Exercise brief :: Only the lines from the one with "This screenshot has width=718, height=437." to the end of the data below should be given again, exactly, with both ends included and pictures omitted.

Input data ::
=== Section Start ===
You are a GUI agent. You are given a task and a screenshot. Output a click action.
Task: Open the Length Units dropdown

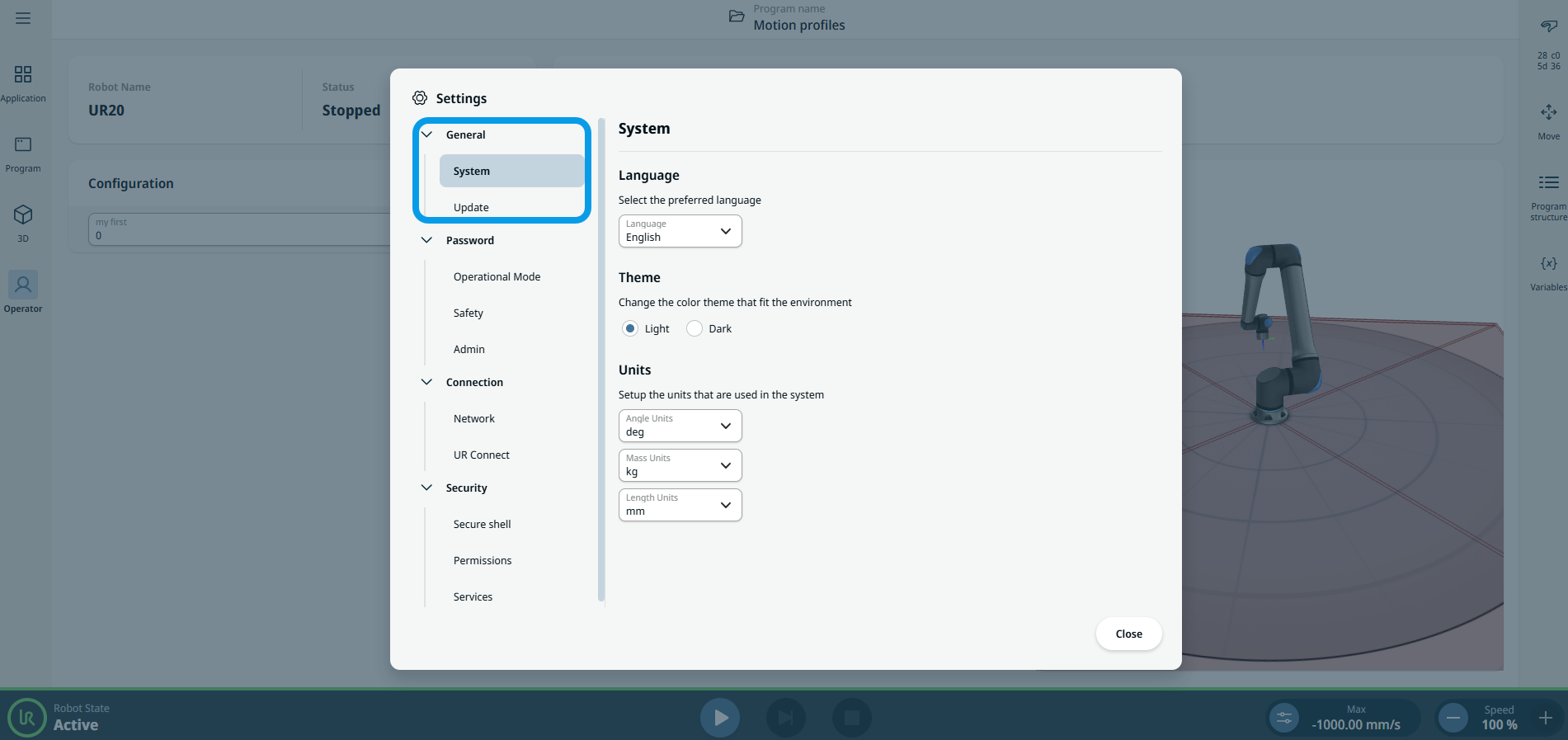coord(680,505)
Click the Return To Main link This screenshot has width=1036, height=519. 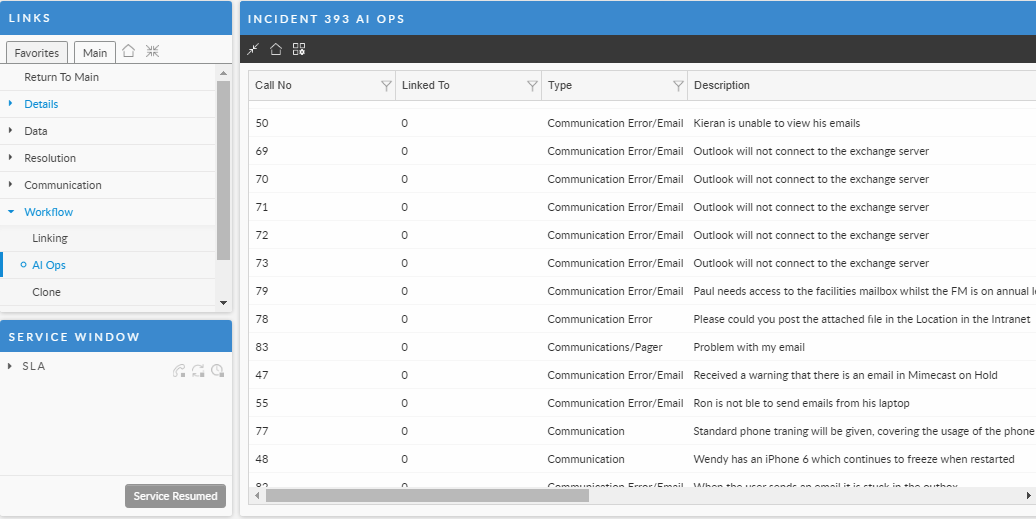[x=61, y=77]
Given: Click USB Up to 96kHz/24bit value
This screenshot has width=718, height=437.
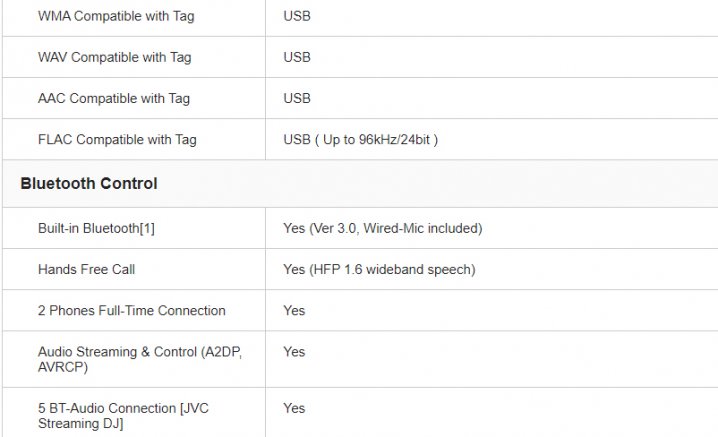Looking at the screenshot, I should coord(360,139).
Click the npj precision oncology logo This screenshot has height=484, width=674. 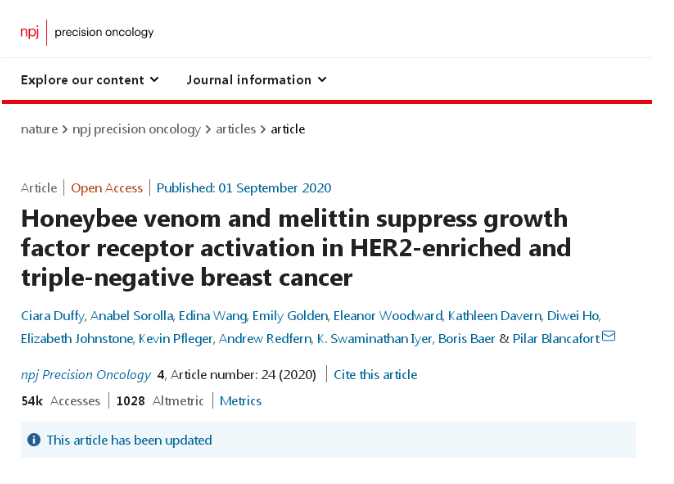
=== Section End ===
Solved problem ::
This screenshot has width=718, height=437.
Looking at the screenshot, I should coord(360,139).
Click the npj precision oncology logo This screenshot has height=484, width=674. 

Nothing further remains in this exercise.